Em fórum global da Organização Mundial da Saúde, país tenta unir antitabagismo à agenda ambiental ao defender a proibição de filtros, que deixam o ato de fumar mais perigoso e contaminam o meio ambiente

O Brasil planeja propor à COP do Tabaco que países avaliem proibir filtros de cigarros, combatam táticas de “greenwashing” (o “marketing verde” em que empresas poluidoras tentam parecer sustentáveis) e invistam em estudos que mensurem os danos ambientais de bitucas e cigarros eletrônicos, com o objetivo de garantir reparações da indústria aos cofres públicos. As informações estão em uma minuta da delegação brasileira obtida pelo Joio.
Semelhante à convenção sobre as Mudanças do Clima, que tem reunido autoridades globais em Belém na COP30, a Convenção-Quadro para o Controle do Tabaco (CQCT) é coordenada pela Organização Mundial da Saúde (OMS). O fórum está na sua décima-primeira edição (COP11) e ocorre em Genebra, na Suíça, de 17 a 22 de novembro. A principal diferença entre ambas é que, ao contrário da COP do Clima, que permite a participação e o patrocínio de empresas poluidoras, a do Tabaco barra a indústria do fumo e organizações aliadas.
A minuta da proposta brasileira pede que os países signatários da CQCT cogitem a “proibição de componentes de produtos de tabaco e nicotina que aumentem os danos ambientais, levando em consideração os impactos à saúde pública, incluindo filtros e outros acessórios”. Se levada à plenário, ela será discutida e poderá se tornar uma decisão, que servirá de “guia” para os países signatários da CQCT, que devem adaptá-las às suas realidades locais.
O tratado global reúne 183 países-membros no combate ao tabagismo, o vício causado por produtos de tabaco, que mata mais de 7 milhões de pessoas anualmente. Só no Brasil, são 174 mil mortes ao ano causadas por doenças ligadas ao fumo, estimam epidemiologistas.
Na minuta obtida pela reportagem, o país também sugere a criação de um grupo de trabalho para avaliar “medidas fiscais, taxas e outras iniciativas” para que custos ambientais decorrentes do fumo sejam pagos pela indústria do tabaco. Outras propostas são analisar “caminhos legais e institucionais para classificar resíduos de produtos de tabaco como perigosos” e criar um protocolo de descarte para “prevenir e gerenciar os resíduos produzidos por produtos de tabaco e nicotina e dispositivos eletrônicos”.

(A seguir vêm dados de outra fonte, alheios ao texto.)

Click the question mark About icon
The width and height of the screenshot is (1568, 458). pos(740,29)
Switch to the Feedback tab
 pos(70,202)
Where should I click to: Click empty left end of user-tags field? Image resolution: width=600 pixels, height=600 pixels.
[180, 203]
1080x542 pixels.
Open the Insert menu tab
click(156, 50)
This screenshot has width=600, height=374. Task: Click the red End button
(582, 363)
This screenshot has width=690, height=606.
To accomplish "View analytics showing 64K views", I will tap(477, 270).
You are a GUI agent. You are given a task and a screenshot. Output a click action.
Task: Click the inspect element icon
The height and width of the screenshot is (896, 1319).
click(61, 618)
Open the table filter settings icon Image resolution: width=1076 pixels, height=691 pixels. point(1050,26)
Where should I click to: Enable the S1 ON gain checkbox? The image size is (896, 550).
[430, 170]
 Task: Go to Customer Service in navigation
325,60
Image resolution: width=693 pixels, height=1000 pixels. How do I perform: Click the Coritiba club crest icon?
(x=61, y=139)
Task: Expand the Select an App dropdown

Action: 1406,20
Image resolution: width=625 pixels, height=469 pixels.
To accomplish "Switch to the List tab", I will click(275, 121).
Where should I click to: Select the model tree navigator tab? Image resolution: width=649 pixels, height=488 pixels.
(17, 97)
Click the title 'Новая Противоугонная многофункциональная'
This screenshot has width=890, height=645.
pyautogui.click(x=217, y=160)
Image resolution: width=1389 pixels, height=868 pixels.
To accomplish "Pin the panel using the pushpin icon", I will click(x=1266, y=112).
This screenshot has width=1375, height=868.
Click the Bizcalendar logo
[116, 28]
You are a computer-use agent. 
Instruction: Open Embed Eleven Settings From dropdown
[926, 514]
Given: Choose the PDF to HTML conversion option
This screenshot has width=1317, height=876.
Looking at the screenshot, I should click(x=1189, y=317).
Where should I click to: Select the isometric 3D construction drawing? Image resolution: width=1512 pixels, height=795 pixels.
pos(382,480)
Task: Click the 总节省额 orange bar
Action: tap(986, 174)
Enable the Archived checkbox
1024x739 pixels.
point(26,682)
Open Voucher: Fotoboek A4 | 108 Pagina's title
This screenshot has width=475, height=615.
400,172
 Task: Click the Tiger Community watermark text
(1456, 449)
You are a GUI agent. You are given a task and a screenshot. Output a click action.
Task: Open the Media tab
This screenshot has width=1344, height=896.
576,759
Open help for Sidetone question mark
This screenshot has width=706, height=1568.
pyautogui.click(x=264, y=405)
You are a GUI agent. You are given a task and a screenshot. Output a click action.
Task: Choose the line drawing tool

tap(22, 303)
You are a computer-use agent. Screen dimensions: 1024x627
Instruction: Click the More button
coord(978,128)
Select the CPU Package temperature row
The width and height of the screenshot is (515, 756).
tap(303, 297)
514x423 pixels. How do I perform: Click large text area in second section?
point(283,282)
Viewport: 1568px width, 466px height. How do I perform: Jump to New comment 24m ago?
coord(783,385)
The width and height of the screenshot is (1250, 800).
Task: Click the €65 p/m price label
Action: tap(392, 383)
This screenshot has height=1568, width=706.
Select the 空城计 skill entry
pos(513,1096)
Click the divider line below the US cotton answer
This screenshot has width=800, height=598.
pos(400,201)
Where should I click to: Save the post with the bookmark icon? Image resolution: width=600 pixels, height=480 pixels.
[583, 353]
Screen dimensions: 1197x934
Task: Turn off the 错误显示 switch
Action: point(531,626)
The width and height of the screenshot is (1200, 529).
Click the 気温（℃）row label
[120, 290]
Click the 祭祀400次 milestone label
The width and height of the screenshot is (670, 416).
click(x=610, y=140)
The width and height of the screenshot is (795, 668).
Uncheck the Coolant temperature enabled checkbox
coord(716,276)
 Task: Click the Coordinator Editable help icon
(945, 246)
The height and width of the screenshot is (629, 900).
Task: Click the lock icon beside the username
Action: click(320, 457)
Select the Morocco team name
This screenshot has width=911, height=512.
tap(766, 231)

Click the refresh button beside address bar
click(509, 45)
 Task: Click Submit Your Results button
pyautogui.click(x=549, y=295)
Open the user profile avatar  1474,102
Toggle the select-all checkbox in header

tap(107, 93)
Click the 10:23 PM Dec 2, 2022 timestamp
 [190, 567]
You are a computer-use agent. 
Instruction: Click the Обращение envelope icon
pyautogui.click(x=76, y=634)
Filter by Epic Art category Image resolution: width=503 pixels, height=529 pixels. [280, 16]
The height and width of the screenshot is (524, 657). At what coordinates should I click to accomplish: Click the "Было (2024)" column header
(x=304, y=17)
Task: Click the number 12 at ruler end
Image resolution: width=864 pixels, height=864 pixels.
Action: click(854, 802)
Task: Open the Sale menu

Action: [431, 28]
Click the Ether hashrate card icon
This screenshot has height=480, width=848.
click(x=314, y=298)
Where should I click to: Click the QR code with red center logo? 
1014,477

Se a proposta for aprovada, um plano deverá ser apresentado para discussão na COP12, em 2027. O debate irá se basear no artigo 18 da CQCT, que obriga os países-parte a protegerem a saúde humana e o meio ambiente dos impactos da fabricação e do cultivo do tabaco.
Ao redor do mundo, por volta de 4,5 trilhões de bitucas de cigarros – que são feitas de plástico – são descartadas no meio ambiente ao ano. Esses filtros geram 845 mil toneladas de resíduos, que contaminam o solo, rios e oceanos com nicotina, metais pesados e componentes carcinógenos presentes no tabaco. Segundo estimativas, filtros e embalagens de produtos de fumo causam 26 bilhões de dólares (quase R$ 138 bilhões) em prejuízos anuais globais por custos com limpeza e danos à biodiversidade, principalmente a aquática.
Além disso, há consenso entre especialistas que filtros deixam os cigarros mais perigosos, já que passam uma sensação errônea de segurança (como se substâncias nocivas estivessem sendo “filtradas”) e deixam o produto mais atraente. Na verdade, por causa desses filtros, fumantes não só inalam a fumaça mais profundamente como também têm microplásticos “vazados” para o pulmão. Por isso, muitos cientistas acreditam que filtros são os culpados pelo avanço nas últimas décadas de casos de adenocarcinoma, um tipo muito agressivo de câncer que ataca fumantes.
Mesmo sem autorização para participar da COP11, uma comitiva de mais de 30 pessoas – parlamentares estaduais e federais e representantes de entidades do setor fumageiro do Brasil – viajou a Genebra para pressionar a delegação brasileira a abandonar medidas do tipo. No discurso, o setor tenta driblar o debate sobre saúde pública e afirma que banir filtros impulsionará o contrabando de cigarros.
A proposta brasileira poderá ser aprovada, adaptada ao longo das discussões no plenário ou rejeitada ao longo dos debates. Além do Brasil, outros países também planejam levar à plenária propostas semelhantes. Como na COP do Tabaco as decisões só são aprovadas por consenso, a tendência é que os países negociem um meio-termo entre as versões apresentadas.